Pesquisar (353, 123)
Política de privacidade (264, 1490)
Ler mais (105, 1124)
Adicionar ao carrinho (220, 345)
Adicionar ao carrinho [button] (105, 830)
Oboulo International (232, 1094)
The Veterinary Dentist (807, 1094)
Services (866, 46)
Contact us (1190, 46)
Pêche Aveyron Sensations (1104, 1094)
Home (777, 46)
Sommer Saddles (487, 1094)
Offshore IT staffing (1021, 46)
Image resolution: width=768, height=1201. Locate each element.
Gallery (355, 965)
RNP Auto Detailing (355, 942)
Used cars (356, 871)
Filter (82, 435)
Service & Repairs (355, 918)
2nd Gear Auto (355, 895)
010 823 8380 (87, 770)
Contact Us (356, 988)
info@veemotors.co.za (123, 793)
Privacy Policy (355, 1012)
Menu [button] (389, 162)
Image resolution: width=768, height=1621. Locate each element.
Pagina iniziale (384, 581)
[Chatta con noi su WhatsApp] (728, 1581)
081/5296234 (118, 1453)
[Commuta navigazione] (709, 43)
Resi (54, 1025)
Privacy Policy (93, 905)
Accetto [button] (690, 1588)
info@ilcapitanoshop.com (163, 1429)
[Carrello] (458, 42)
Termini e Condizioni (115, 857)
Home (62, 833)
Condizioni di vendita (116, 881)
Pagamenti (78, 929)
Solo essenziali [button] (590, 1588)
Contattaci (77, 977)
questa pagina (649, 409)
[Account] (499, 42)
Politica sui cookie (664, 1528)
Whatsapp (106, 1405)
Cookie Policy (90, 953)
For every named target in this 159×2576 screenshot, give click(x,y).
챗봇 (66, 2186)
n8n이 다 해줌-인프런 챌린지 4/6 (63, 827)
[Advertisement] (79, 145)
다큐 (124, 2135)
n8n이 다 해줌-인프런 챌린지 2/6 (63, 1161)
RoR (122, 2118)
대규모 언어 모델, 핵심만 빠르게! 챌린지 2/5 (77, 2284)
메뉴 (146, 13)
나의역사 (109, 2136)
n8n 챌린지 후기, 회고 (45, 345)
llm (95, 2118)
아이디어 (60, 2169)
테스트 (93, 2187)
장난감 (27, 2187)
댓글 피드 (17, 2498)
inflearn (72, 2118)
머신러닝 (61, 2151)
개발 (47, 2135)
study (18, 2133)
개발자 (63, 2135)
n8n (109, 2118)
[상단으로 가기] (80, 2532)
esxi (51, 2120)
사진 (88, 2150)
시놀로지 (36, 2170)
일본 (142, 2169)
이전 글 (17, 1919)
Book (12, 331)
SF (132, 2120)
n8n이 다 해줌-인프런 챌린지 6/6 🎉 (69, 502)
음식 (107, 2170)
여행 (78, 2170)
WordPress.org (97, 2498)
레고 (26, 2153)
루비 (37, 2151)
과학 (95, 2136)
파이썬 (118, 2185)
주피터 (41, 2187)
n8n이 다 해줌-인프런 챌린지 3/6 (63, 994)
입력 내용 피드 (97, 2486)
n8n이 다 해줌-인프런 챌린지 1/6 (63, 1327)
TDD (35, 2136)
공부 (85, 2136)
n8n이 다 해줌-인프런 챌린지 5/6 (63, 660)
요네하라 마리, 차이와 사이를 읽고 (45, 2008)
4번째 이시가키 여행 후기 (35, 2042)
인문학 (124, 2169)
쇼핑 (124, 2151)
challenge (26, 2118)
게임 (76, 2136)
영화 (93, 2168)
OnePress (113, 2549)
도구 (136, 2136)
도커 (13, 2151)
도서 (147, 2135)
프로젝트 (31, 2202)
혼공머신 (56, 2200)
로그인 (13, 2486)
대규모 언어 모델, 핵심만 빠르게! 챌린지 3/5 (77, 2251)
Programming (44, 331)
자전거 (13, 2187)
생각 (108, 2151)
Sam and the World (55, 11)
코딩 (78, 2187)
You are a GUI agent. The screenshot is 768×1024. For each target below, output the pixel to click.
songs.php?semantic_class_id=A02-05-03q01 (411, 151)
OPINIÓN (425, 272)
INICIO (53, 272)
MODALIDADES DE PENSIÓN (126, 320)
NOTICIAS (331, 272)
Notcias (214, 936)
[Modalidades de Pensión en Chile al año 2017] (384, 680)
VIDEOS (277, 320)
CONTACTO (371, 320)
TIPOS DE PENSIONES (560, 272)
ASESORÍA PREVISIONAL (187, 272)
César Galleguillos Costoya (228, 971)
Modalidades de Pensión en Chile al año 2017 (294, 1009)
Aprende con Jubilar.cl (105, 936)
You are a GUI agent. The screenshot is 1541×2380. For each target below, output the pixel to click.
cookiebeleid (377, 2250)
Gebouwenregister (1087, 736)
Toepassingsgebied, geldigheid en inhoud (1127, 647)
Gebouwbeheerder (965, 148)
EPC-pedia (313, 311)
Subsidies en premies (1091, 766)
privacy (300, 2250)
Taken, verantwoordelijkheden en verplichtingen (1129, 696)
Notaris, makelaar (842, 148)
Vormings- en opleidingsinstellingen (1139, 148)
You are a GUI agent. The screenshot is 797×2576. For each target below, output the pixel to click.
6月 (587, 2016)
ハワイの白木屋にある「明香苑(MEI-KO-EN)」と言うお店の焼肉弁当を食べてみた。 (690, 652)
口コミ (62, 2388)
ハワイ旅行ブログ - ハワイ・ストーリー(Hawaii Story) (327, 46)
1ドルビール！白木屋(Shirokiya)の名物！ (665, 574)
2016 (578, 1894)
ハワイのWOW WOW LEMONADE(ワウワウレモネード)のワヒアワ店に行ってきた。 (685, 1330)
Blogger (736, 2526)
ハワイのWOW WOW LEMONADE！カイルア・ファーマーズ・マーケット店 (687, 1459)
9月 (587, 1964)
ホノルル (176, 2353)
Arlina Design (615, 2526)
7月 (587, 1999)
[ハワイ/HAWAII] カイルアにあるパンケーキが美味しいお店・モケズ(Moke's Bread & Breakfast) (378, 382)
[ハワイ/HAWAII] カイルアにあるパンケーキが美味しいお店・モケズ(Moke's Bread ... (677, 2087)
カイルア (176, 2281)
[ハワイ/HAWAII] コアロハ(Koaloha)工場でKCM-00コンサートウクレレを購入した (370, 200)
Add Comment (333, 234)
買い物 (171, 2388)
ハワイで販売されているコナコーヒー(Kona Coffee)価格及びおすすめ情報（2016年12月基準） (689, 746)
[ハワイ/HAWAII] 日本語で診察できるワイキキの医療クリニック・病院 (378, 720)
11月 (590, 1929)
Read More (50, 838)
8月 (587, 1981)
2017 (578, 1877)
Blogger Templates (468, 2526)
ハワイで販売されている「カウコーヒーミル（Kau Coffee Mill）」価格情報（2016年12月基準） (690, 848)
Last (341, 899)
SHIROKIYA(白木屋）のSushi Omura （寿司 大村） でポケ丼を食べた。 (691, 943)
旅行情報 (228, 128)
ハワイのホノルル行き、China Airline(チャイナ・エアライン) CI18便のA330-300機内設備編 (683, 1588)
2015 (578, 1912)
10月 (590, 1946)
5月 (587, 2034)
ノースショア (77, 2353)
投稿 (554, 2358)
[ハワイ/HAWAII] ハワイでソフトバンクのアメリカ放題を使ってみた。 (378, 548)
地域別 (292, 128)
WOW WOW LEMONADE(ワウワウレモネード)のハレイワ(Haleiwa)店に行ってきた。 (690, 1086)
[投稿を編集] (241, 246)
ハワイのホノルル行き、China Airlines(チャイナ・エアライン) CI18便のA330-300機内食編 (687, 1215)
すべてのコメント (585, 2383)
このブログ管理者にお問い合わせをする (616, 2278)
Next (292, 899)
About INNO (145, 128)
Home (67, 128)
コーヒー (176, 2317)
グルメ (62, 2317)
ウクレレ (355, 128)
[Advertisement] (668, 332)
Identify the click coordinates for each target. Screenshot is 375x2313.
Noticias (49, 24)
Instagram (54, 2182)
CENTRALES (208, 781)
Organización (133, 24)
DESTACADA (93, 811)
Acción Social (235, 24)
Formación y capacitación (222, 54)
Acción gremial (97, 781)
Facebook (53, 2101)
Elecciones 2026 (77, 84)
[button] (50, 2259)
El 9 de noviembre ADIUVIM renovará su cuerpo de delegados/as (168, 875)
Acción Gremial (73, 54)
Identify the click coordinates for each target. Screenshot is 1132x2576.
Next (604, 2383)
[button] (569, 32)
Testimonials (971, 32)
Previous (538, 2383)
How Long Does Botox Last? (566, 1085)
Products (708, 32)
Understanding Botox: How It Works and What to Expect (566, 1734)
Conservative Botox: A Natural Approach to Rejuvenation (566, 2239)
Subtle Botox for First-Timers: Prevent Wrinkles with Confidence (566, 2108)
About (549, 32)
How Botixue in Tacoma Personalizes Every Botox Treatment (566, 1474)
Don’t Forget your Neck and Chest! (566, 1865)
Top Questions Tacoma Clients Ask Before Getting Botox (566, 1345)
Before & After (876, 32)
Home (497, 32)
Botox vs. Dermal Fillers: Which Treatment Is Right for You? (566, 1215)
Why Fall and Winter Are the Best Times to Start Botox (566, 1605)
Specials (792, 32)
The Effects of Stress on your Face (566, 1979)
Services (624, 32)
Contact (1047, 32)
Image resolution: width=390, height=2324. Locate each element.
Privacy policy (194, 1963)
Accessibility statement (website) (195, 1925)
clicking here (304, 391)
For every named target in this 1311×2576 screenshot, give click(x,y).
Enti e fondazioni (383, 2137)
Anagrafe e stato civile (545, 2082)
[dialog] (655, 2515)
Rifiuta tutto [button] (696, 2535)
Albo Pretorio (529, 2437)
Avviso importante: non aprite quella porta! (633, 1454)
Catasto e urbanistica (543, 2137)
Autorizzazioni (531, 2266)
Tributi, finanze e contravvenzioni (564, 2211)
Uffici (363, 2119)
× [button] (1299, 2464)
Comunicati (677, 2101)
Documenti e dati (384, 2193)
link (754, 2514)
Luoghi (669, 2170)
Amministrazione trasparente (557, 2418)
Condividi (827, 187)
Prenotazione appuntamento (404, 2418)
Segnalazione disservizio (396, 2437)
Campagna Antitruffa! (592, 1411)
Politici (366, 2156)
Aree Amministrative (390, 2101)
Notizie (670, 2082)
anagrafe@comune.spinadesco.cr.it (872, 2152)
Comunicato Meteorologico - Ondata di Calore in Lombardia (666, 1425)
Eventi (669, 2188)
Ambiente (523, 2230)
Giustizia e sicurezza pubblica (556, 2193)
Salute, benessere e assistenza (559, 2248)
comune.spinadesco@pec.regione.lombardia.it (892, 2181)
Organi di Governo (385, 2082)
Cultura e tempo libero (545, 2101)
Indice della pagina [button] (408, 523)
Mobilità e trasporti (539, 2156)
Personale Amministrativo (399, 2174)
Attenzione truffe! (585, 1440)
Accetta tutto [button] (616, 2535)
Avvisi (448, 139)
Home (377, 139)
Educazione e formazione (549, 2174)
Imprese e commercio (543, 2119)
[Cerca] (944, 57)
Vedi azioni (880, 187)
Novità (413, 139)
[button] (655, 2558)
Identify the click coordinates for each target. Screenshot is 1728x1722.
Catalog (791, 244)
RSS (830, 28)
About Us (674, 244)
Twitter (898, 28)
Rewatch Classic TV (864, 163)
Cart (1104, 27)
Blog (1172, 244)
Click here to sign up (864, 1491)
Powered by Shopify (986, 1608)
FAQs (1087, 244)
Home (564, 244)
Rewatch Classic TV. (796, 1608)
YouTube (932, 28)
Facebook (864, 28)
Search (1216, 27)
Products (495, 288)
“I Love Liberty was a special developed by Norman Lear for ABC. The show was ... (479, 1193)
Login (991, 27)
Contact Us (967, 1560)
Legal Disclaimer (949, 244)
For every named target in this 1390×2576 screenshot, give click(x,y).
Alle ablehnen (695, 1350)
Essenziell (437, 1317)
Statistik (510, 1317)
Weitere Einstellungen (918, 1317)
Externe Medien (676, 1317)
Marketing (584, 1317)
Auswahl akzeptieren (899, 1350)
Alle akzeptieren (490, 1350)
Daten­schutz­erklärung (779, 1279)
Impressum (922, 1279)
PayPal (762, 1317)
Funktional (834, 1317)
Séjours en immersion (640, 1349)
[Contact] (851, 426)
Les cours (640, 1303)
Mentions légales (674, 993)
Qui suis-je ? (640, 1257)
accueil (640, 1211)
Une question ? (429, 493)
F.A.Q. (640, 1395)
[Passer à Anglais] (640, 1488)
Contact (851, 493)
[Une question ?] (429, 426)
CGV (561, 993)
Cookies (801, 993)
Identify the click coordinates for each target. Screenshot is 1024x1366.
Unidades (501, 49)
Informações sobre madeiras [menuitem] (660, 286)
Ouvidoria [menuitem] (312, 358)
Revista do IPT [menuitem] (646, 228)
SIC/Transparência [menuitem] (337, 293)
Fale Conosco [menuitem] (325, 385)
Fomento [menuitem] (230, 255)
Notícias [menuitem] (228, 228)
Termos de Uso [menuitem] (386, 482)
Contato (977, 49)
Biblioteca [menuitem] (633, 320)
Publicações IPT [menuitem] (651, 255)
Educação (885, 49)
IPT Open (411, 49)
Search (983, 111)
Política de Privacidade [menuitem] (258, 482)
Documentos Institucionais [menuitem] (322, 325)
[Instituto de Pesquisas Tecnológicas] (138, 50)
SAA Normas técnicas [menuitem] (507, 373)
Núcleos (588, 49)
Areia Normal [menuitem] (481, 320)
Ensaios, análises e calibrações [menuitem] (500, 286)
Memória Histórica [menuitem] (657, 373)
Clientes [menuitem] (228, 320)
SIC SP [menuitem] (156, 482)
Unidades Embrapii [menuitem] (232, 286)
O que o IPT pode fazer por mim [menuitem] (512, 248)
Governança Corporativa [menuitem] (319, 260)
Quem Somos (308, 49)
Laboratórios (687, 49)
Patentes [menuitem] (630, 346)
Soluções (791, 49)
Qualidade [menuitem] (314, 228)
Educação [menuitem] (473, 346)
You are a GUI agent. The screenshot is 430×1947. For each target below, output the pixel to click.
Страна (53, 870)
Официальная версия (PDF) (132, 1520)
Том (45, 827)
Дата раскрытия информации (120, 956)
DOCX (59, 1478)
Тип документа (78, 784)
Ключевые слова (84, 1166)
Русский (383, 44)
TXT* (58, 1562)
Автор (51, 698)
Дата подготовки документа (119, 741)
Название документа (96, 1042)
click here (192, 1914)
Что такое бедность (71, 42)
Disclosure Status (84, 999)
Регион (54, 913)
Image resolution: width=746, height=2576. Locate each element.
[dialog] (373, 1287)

::::

> YOUR OBJECTIVE
Look through the entries. Copy out each line with "agent" in it.

> ANSWER TO THE EXERCISE
You are a GUI agent. The screenshot is 768×1024. For each target below, output the pixel to click.
You are a GUI agent. The screenshot is 1541×2380. For each target below, output the pixel to click.
You are a GUI agent. The screenshot is 797×2576. For each target below, output the pixel to click.
You are a GUI agent. The screenshot is 430×1947. For each target below, output the pixel to click.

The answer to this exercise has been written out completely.